MBIE announces $33M for mātauranga Māori in Budget
As part of Budget 2020 and the COVID Response and Recovery Fund, the Government has announced a $401.3 million package over 4 years for research, science and innovation, including $33m towards mātauranga Māori.
Te Tira Whakamātaki would like to congratulate Minister Woods and the Ministry of Business, Innovation & Employment (MBIE) for securing $33 million for ‘expanding the impact of Vision Mātauranga’ as part of a wider $299 million package for research, science and innovation initiatives over the next four years.
“Te Tira Whakamātaki has long been concerned about the inequities displayed in the research, science and innovation sector. Inequities that disproportionately impact Māori researchers and Māori research investment” says Te Tira Whakamātaki Operations Manager Tame Malcolm. Te Tira Whakamātaki has been working with agencies to address these concerns for some time, but have been unsatisfied with the lack of investment to support system change, and a lack of momentum in the system to do the right thing by Māori. “As a Māori environmental not-for-profit with a research focus we are excited to see MBIE investment in an area that can address what we, and many others, have been lobbying for for a number of years”.
This investment supports the signals seen in MBIE’s 2019 Draft Research, Science and Innovation Strategy Discussion Document, a document that notes mātauranga Māori, and Māori representation and participation as vital for the growth and prosperity of New Zealand’s research, science and innovation sector. It also supports findings from Te Tira Whakamātaki conducted research into the Vision Mātauranga policy.

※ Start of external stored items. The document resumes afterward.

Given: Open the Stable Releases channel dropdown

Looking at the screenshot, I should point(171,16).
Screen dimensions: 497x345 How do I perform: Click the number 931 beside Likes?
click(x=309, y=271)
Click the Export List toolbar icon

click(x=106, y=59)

“Our research found that science leaders want a reassessment and new articulation of the policies intent, because they believe it has largely failed to deliver on increasing Māori participation in research, science and innovation”, says Te Tira Whakamātaki Operations Manager Tame Malcolm.
Mr Malcolm explains the key concerns of participants were:
* inappropriate funding mechanisms that restrict access to Māori wanting to participate in the system
* a lack of long-term investment in highly successful Māori programmes
* an unequal power balance that has created unfair and unsustainable workload issues for Māori researchers
* and systemic racism in part evidenced in the continued devaluing of Māori systems of measurement.
As a result of this announcement, Te Tira Whakamātaki is heartened by the long-term investment and looks forward to participating in conversations between MBIE and the wider Māori research community about what initiatives support our collective aspirations, demonstrate best practice and honour the Treaty partnership.